- **Goal of the exercise**
The reply should consist solely of the lines from the one with "Task: Click the word" through the final line of the listing, copied exactly, with no pictures.

- **Provided records**
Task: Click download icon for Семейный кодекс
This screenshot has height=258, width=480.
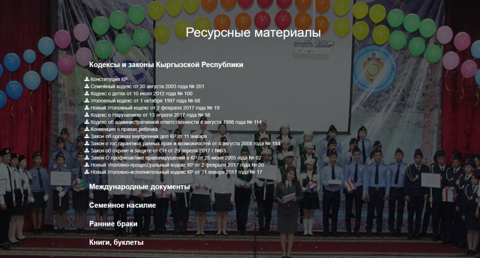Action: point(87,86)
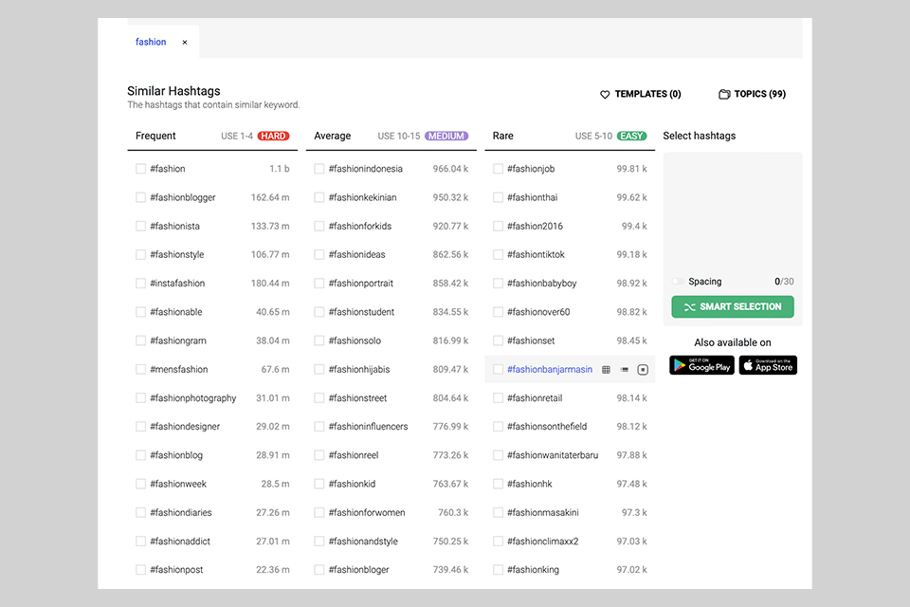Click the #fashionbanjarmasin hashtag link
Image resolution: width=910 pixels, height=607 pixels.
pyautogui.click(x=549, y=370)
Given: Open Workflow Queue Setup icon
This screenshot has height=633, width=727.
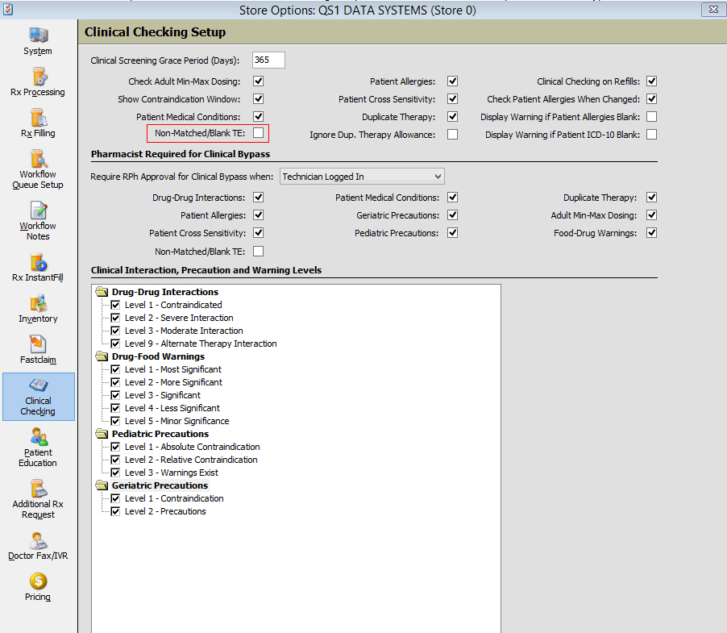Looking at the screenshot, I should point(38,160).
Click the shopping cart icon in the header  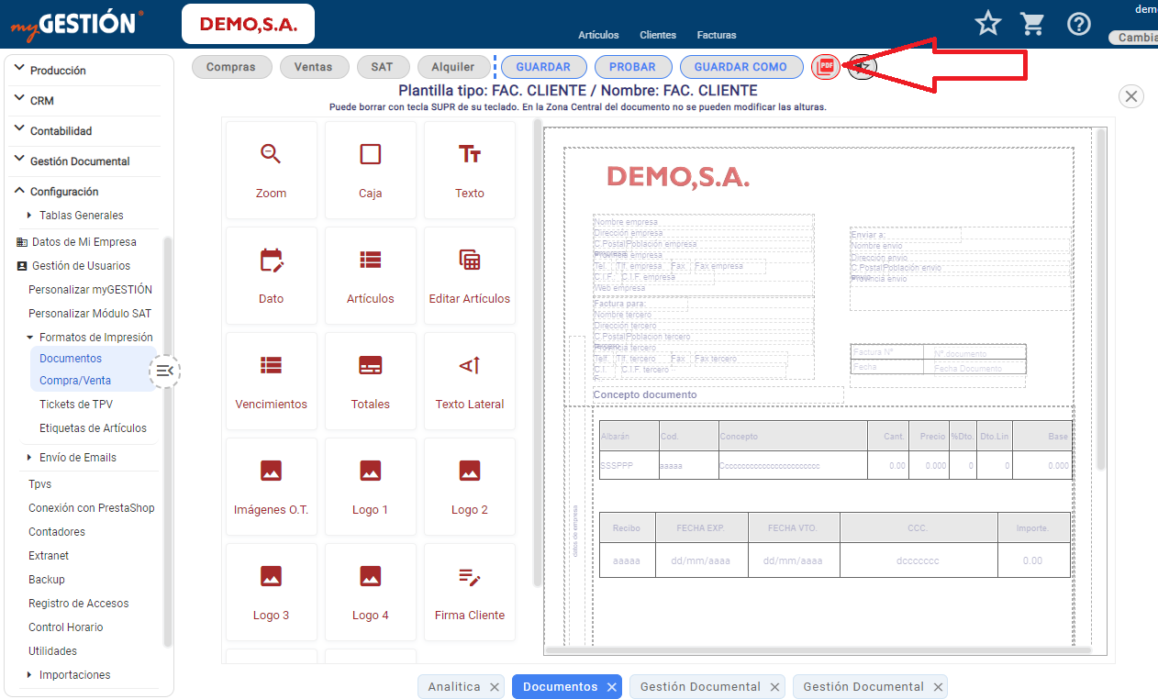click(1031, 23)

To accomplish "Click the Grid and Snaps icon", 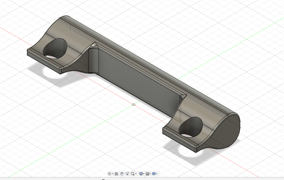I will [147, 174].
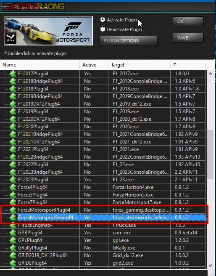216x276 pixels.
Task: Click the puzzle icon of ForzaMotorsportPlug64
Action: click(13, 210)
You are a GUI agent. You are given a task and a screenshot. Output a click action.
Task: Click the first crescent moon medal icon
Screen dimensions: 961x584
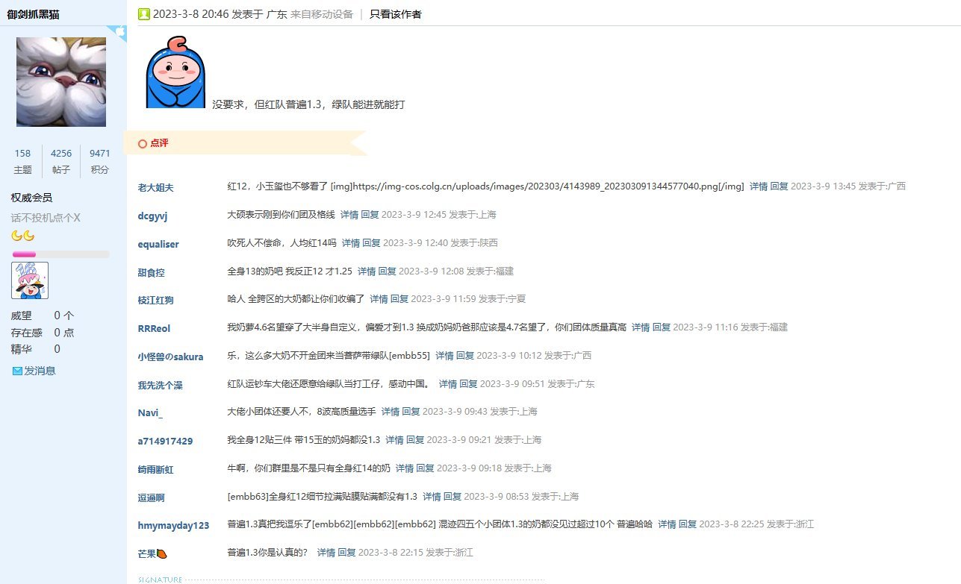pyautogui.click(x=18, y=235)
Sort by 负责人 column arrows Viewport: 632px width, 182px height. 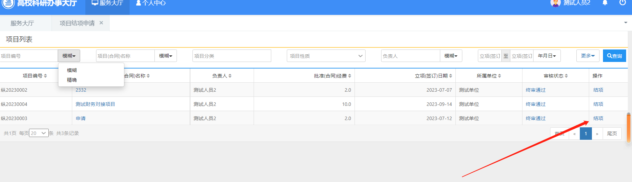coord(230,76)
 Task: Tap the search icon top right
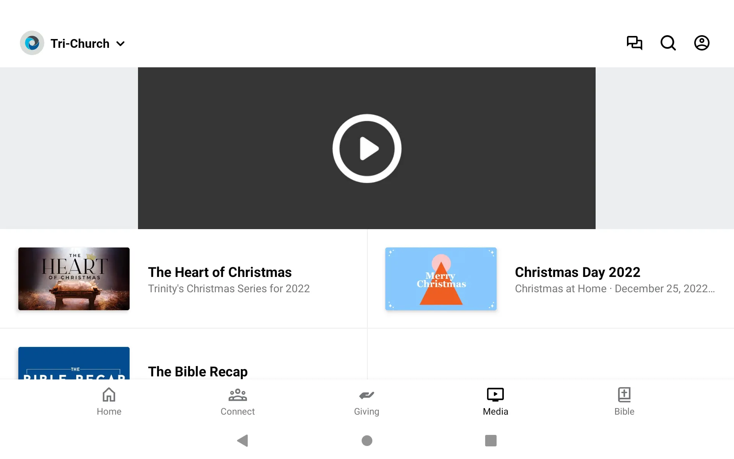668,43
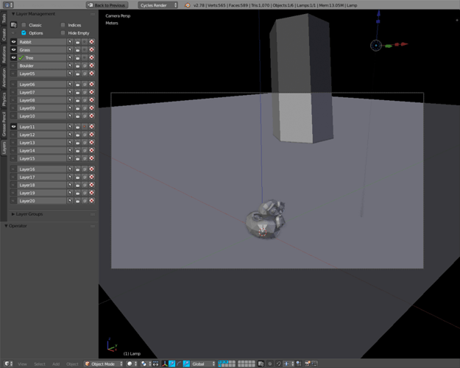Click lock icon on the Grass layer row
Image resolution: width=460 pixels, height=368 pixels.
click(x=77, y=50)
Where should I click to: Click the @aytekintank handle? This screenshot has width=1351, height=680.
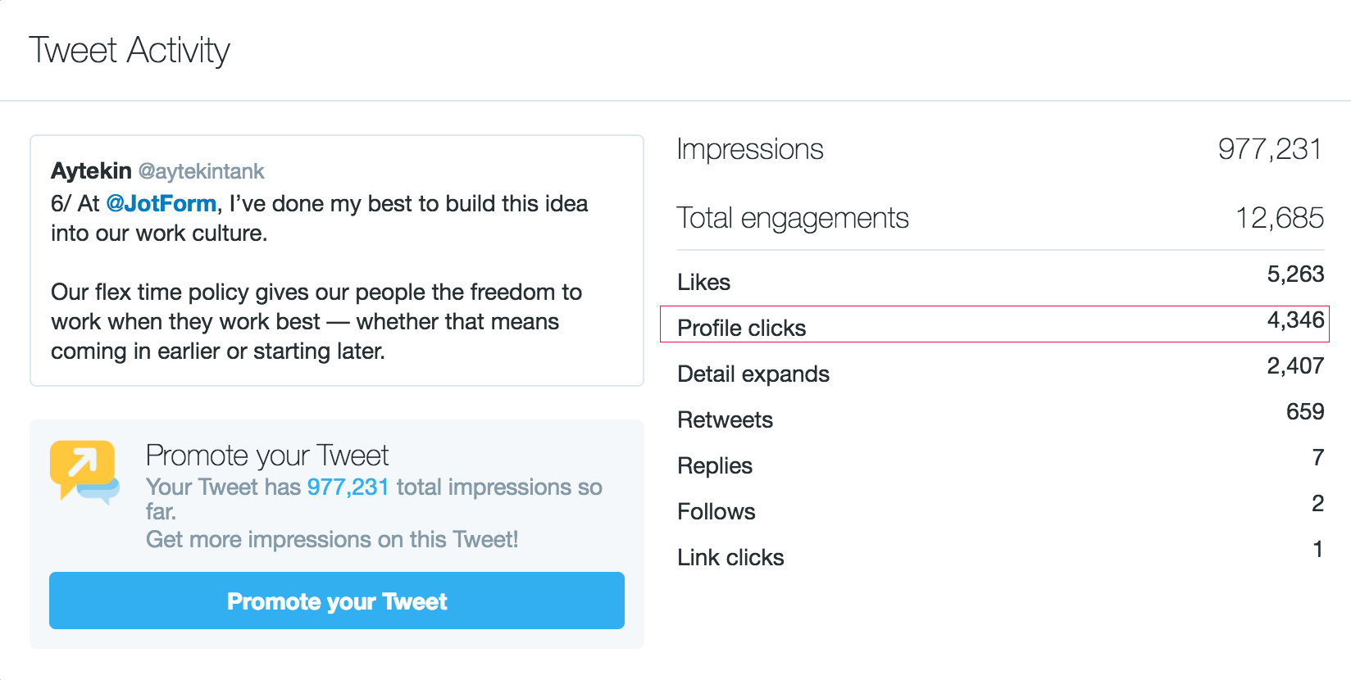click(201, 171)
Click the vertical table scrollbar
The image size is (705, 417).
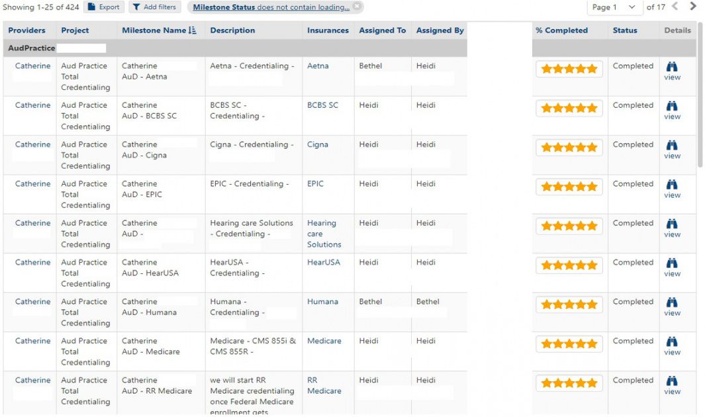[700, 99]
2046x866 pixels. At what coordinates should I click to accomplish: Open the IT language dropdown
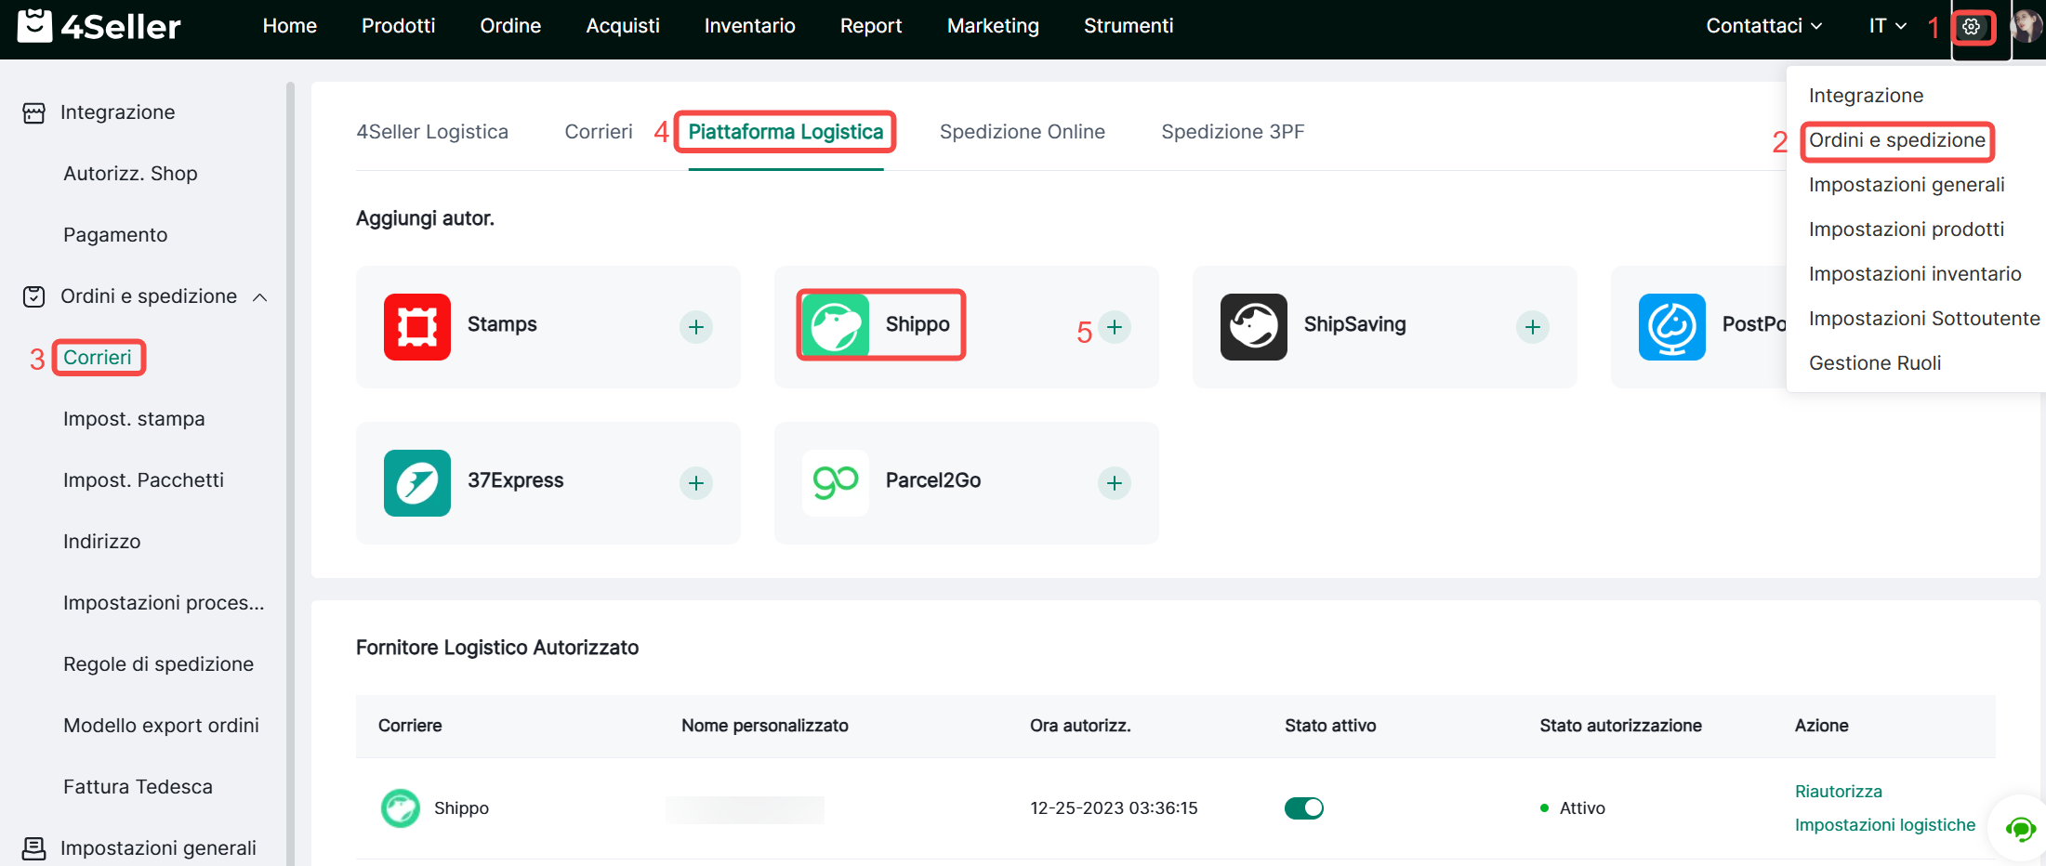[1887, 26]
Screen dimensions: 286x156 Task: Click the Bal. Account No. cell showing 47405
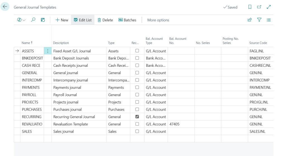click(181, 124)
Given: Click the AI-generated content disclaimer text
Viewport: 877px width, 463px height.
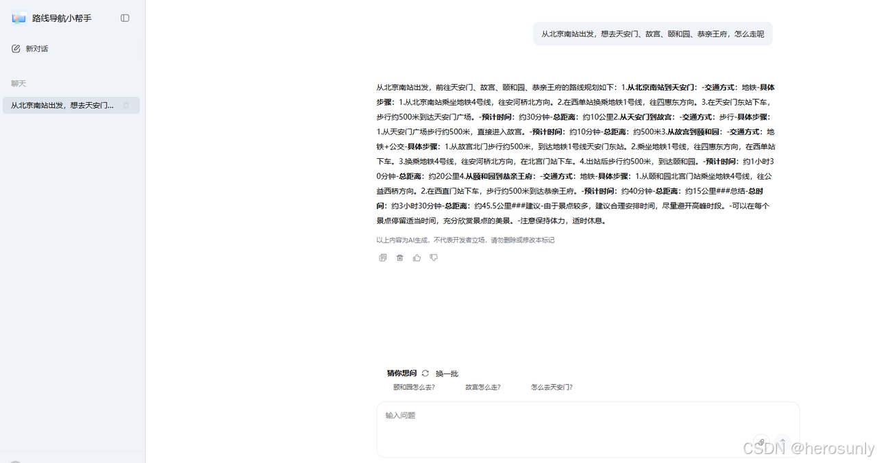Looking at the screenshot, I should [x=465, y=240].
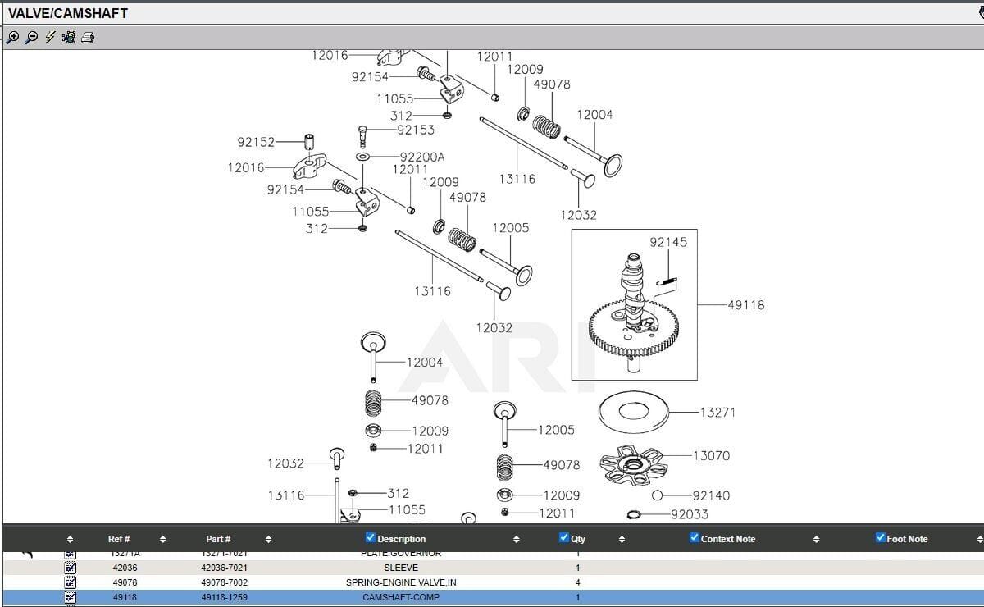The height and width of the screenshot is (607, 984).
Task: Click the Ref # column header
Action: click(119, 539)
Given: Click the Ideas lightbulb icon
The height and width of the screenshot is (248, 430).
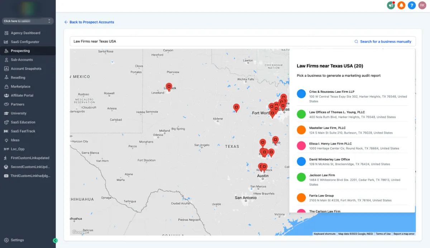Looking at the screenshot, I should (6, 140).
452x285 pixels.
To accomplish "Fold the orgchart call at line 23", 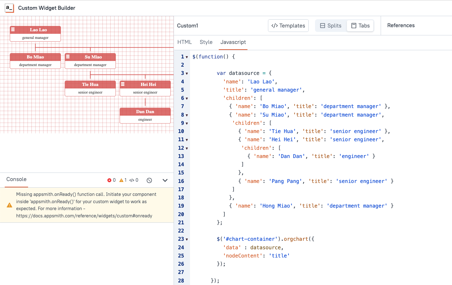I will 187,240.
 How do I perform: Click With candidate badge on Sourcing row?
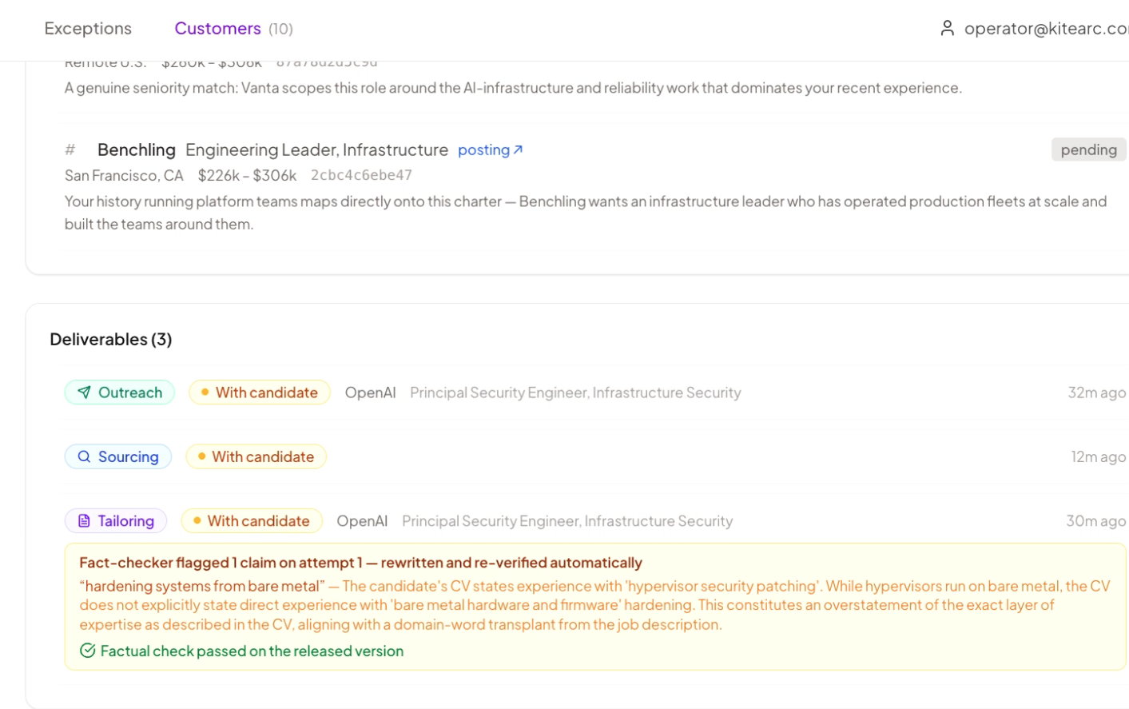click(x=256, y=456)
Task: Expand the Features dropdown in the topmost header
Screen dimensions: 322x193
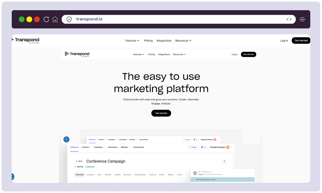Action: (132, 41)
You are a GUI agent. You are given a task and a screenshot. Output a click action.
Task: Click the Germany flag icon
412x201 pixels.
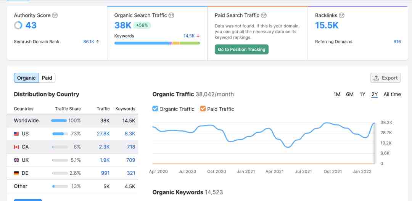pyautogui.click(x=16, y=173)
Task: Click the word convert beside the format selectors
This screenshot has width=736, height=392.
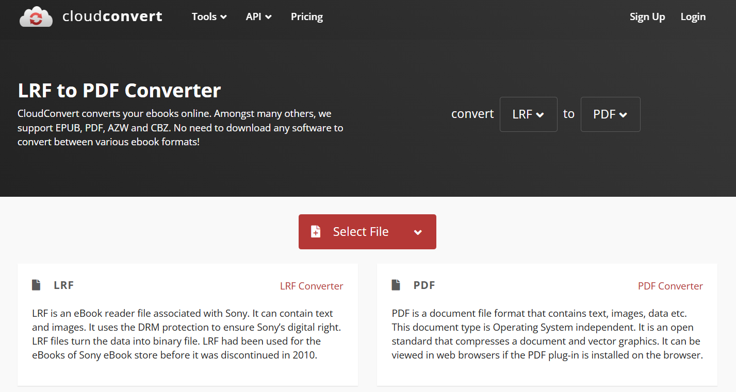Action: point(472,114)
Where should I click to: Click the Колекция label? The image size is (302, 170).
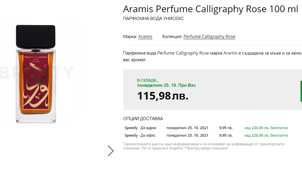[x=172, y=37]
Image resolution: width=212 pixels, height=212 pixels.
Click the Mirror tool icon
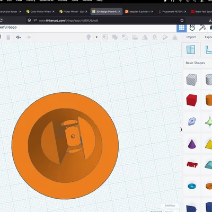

- **Task result**
Task: Click the word convert beside the format selectors
This screenshot has width=736, height=392.
Action: point(472,114)
Where should I click to: Click the Колекция label? The image size is (302, 170).
[x=172, y=37]
Image resolution: width=212 pixels, height=212 pixels.
Click the Mirror tool icon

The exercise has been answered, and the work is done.